Le caractère organisé et prémédité de l’entreprise apparut d’emblée. Les putschistes qui s’emparent du pouvoir dans la nuit du 11 au 12 avril surent très vite nommer un gouvernement, animé par le président du patronat, arrêter les responsables importants qui n’avaient eu le temps de se mettre à l’abri, dissoudre l’Assemblée nationale, destituer tous les magistrats de la Cour suprême et la nouvelle direction de l’entreprise pétrolière, annuler les dernières mesures économiques de Chávez prises par décret, suspendre la vente du pétrole à Cuba et manifester leur intention d’une autre politique vis à vis de l’Opep. Quand on sait l’étroitesse des liens entre le patronat vénézuelien et les États-Unis ou la coopération des armées des deux pays, il est impensable que les dirigeants américains n’aient pu être informés des préparatifs des putschistes. La presse américaine s’est emparée de l’affaire et au-delà de l’évidente connaissance s’interroge déjà sur une éventuelle approbation qui aurait un parfum de scandale.
A peine les dirigeants américains se réjouissaient-ils du tour pris par les événements, au moment où la plupart des chefs d’États latino-américains les condamnaient, que les manifestations se déclenchèrent dans le pays pour imposer le retour de Chávez et que l’armée se cassa.
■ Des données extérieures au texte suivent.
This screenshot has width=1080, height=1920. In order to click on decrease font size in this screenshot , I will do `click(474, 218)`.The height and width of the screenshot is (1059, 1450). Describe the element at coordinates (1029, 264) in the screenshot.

La fraction emportée par la base de Maracay que le fidèle ministre de la défense José Vicente Rangel avait réussi à rallier lança un appel légaliste. Une à une les garnisons refuseront d’obéir aux généraux putschistes et l’éphémère gouvernement démissionnera et se rendra.
Pause et réconciliation nationale ?
Tout s’enchaîne alors très vite. Retour triomphal. Joie dans les rues et les barrios des pauvres. Les putschistes sont arrêtés, puis très vite relâchés. Le président du patronat, éphémère chef de gouvernement, se répand en interviews pour affirmer qu’il est certes un opposant résolu, mais en aucun cas un comploteur, sans que personne ne lui rappelle qu’il vient de prendre la tête d’un putsch. Chávez assure qu’aucune chasse aux sorcières ne sera déclenchée et que dorénavant il dirigera le pays avec un souci de conciliation.
Un léger remaniement ministériel est décidé. José Vicente Rangel, ministre de la défense que les militaires détestaient devient vice-président, mais son ancien poste est attribué au chef d’état-major des armées qui avait lâché Chávez. Le Plan et les Finances sont attribués à de nouveaux ministres peu marqués. Acte symbolique, parce qu’au c ?ur de la tension, la nouvelle direction de la compagnie pétrolière nommée par Chávez remet sa démission donnant ainsi satisfaction aux manifestants putschistes. Bref, le président de retour joue de la conciliation, reçoit les opposants qui se succèdent dans son bureau, désamorce la tension avec Washington, tente de recoller un pays véritablement coupé en deux.
Les forces qui depuis des mois jouaient la déstabilisation, puis passèrent à l’acte sont toujours présentes, maintiennent la tension, ne manifestent aucune repentance et semblent avoir réussi à casser la dynamique politique et avoir mis Chávez en situation de surveillance. S’arrêteront-elles à cette première tentative ? Attendront-elles la fin du mandat du président prévue pour 2006 ? S’organiseront-elles mieux la prochaine fois ou mettront-elles en place une cohabitation à la vénézuélienne ? Les clés sont à Washington.